SKarr07 commented 1 year ago

how is it possible I only get read counts on the F006 gene sums files and not in all the rest of them? Can you help me, please?

lonsbio commented 10 months ago

@davemcg Just need to say thank you for these notes! I was having tremendous trouble with an error like this

MissingInputException in line 164 of /recount-unify/Snakefile:
Missing input files for rule collect_pasted_sums:
staging/all.exon_bw_count.dy._7.pasted
staging/all.exon_bw_count.dy._9.pasted

and your clue about:

Do not have fastq files (local) that have a non-character / non-number within two of the end of the "core name"
- e.g. A1_1_R1.fastq.gz and A1_2_R2.fastq.gz seem to cause issues with unify as pump uses the last two of the name (in this case _1) as a subfolder. Which seems to cause issues with some concatenation steps later

also seems to apply to study and sample names - a sample id like CNC12_1 causes errors, but CNC121 is fine.

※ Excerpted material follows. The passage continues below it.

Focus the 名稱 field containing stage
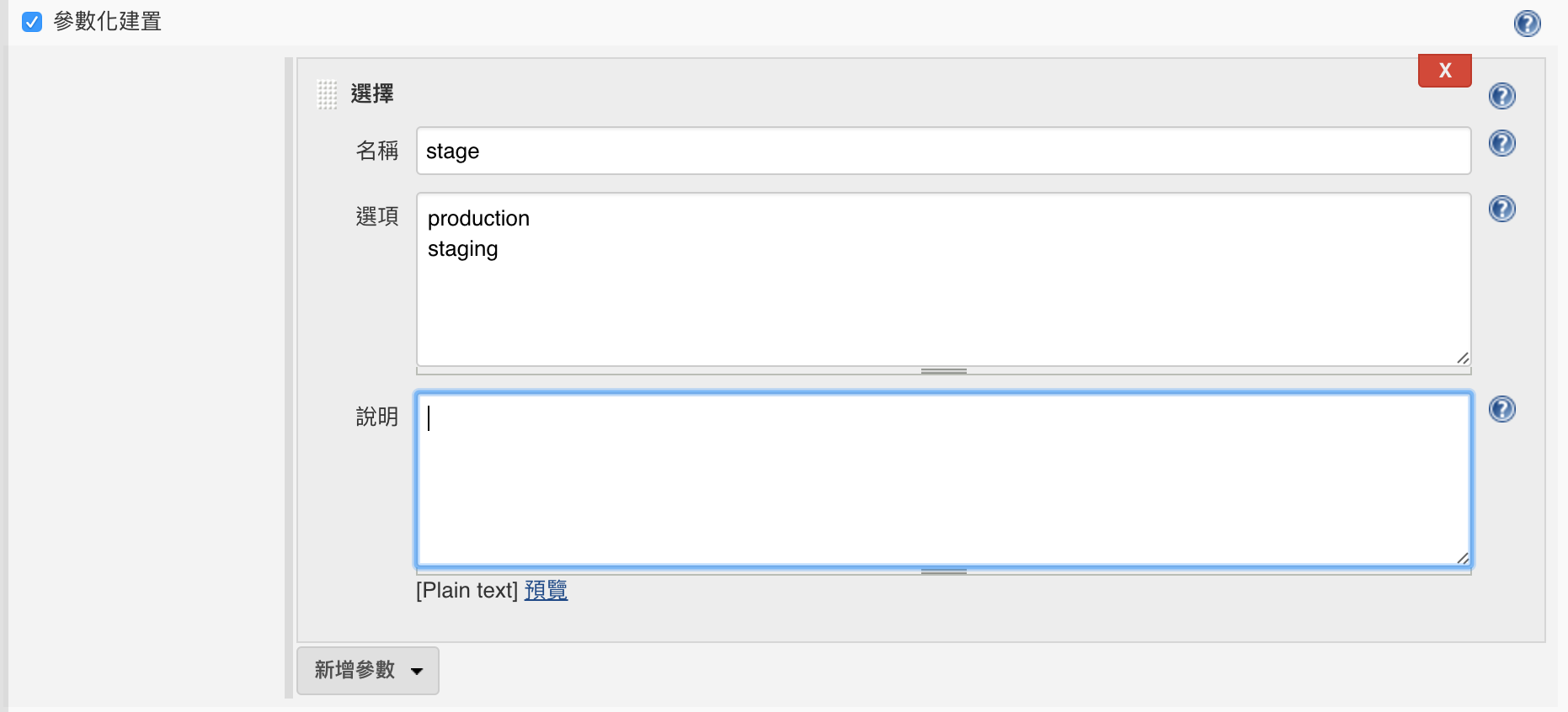This screenshot has height=712, width=1568. point(943,151)
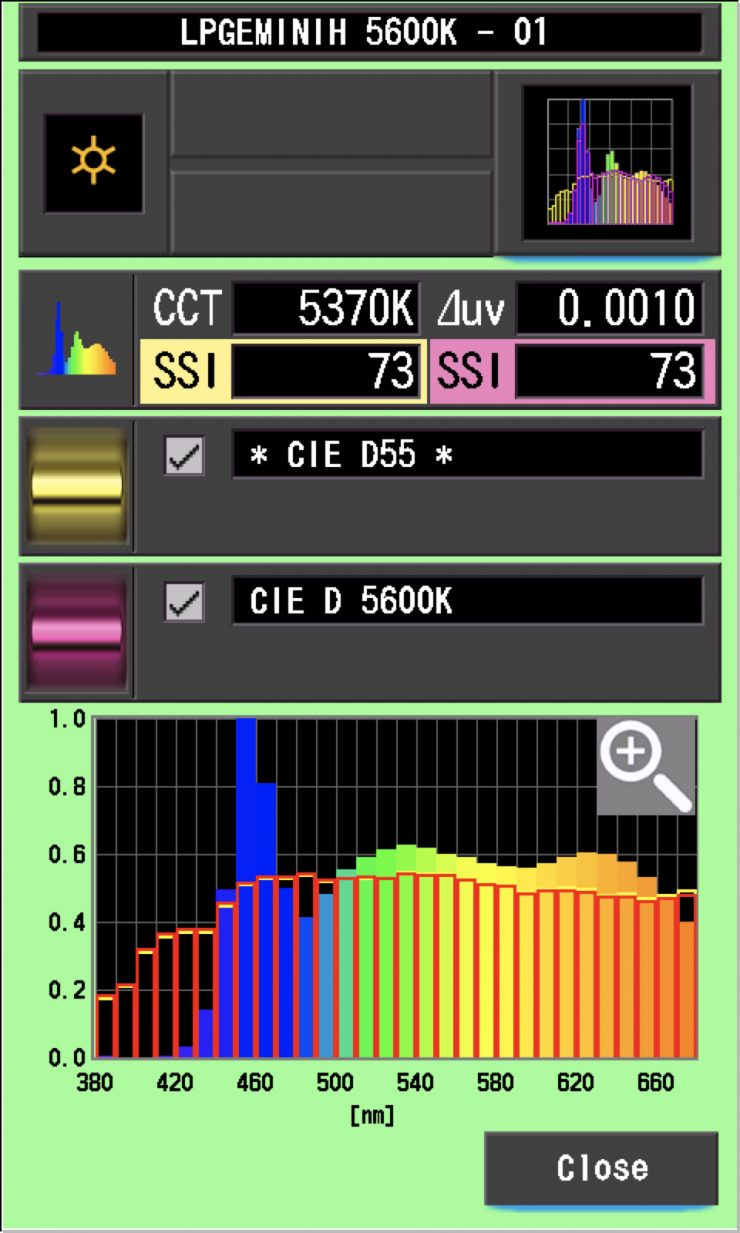This screenshot has width=740, height=1233.
Task: Uncheck the CIE D55 reference checkbox
Action: (x=184, y=456)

davemcg commented 10 months ago

Thanks @lonsbio

If it helps, I have a standalone Snakefile which I use now. For my own purposes, so it is very much not "plug and play". But it can be adapted for personal use without a ton of trouble (if you are semi-familiar with Snakemake).

https://github.com/davemcg/Snakerail

ChristopherWilks commented 10 months ago

@davemcg I went ahead and linked these thorough notes and your Snakerail repo in the main README. Please let me know if that's an issue for you.